▶ **Activity**
Go through the records below and copy out every line holding "thumbnail".

START Records shown

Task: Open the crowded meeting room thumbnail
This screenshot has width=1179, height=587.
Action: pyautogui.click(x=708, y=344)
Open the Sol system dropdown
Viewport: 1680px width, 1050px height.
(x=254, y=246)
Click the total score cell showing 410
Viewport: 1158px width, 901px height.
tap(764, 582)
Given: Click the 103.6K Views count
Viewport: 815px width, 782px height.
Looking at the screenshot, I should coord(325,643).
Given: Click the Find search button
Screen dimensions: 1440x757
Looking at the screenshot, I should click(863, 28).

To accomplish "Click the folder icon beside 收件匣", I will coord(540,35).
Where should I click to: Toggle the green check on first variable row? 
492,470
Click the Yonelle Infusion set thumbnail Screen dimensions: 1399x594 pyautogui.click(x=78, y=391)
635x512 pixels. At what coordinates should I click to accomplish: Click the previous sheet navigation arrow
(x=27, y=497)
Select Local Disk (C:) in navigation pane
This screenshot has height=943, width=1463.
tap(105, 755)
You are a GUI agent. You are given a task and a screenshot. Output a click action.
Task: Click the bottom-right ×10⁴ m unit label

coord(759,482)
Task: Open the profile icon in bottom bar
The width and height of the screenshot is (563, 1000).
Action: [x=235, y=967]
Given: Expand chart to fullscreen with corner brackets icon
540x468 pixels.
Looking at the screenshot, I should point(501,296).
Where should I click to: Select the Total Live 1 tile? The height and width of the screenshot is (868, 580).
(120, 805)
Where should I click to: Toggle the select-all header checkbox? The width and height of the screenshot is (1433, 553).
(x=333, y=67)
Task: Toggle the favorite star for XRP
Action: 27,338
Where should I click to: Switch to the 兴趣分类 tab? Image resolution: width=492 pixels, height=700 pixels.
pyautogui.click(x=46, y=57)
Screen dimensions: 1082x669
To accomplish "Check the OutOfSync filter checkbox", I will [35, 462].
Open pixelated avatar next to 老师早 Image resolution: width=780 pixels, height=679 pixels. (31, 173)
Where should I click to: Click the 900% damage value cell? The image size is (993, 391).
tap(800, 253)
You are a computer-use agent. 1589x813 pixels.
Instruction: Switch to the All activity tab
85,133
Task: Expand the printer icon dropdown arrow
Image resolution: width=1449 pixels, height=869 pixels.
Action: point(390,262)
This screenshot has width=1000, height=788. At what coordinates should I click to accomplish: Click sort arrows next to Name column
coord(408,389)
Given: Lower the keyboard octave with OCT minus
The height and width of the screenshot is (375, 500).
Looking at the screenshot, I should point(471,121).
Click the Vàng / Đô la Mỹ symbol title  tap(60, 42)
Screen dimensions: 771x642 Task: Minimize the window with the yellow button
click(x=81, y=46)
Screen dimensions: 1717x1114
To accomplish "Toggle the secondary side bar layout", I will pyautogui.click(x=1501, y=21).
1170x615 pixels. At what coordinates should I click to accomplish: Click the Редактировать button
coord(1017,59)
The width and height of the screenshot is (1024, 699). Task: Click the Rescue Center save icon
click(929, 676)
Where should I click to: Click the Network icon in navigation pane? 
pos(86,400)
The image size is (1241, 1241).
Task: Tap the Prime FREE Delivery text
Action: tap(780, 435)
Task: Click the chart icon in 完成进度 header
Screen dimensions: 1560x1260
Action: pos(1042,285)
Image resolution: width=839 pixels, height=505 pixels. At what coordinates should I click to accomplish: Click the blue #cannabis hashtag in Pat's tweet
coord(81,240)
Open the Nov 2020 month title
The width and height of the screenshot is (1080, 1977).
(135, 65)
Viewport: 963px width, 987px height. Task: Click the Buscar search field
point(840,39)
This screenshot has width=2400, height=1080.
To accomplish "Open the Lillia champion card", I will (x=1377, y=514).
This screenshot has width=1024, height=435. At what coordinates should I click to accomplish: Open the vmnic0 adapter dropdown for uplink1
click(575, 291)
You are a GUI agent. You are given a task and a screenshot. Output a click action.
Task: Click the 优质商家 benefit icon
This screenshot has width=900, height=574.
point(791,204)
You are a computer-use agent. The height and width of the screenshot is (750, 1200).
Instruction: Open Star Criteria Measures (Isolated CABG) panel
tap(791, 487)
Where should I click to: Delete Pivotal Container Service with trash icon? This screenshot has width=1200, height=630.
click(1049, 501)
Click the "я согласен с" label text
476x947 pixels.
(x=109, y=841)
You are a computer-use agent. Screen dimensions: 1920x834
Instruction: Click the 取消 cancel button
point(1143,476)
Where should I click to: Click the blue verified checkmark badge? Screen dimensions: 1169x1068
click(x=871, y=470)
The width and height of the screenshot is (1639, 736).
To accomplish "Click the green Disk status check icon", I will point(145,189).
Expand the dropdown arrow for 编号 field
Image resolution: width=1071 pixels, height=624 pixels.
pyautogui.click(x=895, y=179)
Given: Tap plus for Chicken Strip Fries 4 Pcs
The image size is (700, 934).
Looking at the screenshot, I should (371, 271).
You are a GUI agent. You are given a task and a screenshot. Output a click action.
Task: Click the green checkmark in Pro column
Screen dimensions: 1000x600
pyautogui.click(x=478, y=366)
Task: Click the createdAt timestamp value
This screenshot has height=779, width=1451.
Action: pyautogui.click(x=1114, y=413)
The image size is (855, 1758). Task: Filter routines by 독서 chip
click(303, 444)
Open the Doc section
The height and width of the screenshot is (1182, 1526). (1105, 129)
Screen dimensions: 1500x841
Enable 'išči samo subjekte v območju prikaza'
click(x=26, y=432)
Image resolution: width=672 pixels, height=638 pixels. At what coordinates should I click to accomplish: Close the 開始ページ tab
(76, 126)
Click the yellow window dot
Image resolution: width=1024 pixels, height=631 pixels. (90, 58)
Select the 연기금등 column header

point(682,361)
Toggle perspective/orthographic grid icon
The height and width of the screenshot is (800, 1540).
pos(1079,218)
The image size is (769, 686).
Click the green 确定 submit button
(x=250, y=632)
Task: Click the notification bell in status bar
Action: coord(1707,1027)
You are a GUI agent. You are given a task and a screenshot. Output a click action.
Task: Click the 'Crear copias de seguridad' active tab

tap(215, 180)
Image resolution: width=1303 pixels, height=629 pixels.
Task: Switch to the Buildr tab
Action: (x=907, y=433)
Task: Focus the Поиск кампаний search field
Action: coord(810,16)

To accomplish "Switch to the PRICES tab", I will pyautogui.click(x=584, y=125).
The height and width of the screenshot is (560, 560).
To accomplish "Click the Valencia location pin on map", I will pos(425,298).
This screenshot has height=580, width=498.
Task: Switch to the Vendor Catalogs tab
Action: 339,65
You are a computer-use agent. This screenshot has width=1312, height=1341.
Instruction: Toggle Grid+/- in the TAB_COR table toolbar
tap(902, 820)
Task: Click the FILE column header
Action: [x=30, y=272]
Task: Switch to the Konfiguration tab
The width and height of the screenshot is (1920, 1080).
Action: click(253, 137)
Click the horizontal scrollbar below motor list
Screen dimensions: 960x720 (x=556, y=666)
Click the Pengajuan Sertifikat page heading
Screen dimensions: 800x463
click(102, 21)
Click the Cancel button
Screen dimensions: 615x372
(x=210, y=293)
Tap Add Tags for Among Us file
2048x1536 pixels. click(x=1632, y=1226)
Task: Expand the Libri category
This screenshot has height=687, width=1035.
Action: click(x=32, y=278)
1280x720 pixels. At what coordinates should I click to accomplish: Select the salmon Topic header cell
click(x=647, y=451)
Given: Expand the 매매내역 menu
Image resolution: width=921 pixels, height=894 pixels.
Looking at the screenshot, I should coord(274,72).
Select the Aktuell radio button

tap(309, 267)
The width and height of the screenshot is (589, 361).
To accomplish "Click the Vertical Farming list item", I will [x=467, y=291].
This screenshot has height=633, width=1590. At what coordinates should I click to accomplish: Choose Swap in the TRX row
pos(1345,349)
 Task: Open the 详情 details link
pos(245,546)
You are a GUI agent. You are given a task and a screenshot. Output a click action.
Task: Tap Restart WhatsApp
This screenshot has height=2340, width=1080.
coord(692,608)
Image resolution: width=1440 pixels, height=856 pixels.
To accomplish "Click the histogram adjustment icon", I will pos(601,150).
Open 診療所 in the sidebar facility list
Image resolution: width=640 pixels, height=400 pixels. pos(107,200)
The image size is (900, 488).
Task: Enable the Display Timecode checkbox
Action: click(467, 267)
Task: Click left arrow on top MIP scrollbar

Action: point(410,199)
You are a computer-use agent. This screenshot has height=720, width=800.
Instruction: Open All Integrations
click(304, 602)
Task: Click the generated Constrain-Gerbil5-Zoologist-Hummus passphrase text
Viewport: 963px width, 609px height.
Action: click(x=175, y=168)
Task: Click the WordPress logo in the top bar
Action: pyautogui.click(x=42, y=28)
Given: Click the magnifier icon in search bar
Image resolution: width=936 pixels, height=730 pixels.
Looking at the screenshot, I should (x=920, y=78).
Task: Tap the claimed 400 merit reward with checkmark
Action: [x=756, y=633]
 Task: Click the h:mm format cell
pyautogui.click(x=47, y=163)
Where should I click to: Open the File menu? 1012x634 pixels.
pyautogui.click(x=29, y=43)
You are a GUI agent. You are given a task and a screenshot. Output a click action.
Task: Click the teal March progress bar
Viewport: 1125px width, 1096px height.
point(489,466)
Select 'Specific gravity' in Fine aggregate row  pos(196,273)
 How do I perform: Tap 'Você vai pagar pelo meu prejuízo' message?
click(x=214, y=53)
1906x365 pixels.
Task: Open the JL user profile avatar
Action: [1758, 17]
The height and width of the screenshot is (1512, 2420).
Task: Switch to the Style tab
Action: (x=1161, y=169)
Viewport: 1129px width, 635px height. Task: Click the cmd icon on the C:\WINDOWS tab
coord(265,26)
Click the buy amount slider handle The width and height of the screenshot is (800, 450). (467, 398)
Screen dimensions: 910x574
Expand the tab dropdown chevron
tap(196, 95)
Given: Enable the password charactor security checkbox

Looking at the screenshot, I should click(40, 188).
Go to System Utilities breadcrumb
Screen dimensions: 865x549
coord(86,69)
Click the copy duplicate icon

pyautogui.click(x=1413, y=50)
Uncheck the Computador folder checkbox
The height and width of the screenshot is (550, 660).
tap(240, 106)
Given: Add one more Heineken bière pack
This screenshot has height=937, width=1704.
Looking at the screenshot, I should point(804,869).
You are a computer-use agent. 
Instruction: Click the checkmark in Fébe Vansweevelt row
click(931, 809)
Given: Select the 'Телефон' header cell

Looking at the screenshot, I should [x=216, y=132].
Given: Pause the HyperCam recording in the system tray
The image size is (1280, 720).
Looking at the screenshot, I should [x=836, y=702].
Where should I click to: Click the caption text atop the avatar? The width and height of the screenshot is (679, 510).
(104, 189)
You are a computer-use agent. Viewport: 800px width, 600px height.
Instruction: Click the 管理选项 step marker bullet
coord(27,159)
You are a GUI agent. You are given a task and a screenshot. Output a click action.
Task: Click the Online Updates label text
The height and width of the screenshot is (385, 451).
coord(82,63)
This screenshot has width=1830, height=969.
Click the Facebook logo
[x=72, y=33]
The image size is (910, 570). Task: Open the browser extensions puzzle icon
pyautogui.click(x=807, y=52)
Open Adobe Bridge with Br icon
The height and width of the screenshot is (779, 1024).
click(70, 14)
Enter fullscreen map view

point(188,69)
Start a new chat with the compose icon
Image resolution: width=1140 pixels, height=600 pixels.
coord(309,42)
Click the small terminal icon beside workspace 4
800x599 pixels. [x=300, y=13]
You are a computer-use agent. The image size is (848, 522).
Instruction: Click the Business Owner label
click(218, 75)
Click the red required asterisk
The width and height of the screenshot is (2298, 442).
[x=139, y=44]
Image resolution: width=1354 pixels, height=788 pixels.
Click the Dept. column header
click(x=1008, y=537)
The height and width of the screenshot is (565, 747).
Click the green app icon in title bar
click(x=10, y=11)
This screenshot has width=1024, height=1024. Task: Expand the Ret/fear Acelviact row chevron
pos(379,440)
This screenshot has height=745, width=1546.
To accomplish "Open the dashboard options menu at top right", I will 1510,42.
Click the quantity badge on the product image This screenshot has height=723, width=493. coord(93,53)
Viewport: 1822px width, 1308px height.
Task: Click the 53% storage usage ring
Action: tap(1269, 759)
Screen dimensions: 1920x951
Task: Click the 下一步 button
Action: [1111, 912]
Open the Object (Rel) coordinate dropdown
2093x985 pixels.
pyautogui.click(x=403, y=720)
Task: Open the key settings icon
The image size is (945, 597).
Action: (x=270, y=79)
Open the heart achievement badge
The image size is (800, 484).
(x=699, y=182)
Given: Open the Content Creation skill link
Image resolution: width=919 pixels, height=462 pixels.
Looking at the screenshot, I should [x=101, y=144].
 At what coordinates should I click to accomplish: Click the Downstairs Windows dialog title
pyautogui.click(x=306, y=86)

END Records shown

▶ **Solution**
Task: Open the crowded meeting room thumbnail
Click the Yonelle Infusion set thumbnail Screen dimensions: 1399x594 pyautogui.click(x=78, y=391)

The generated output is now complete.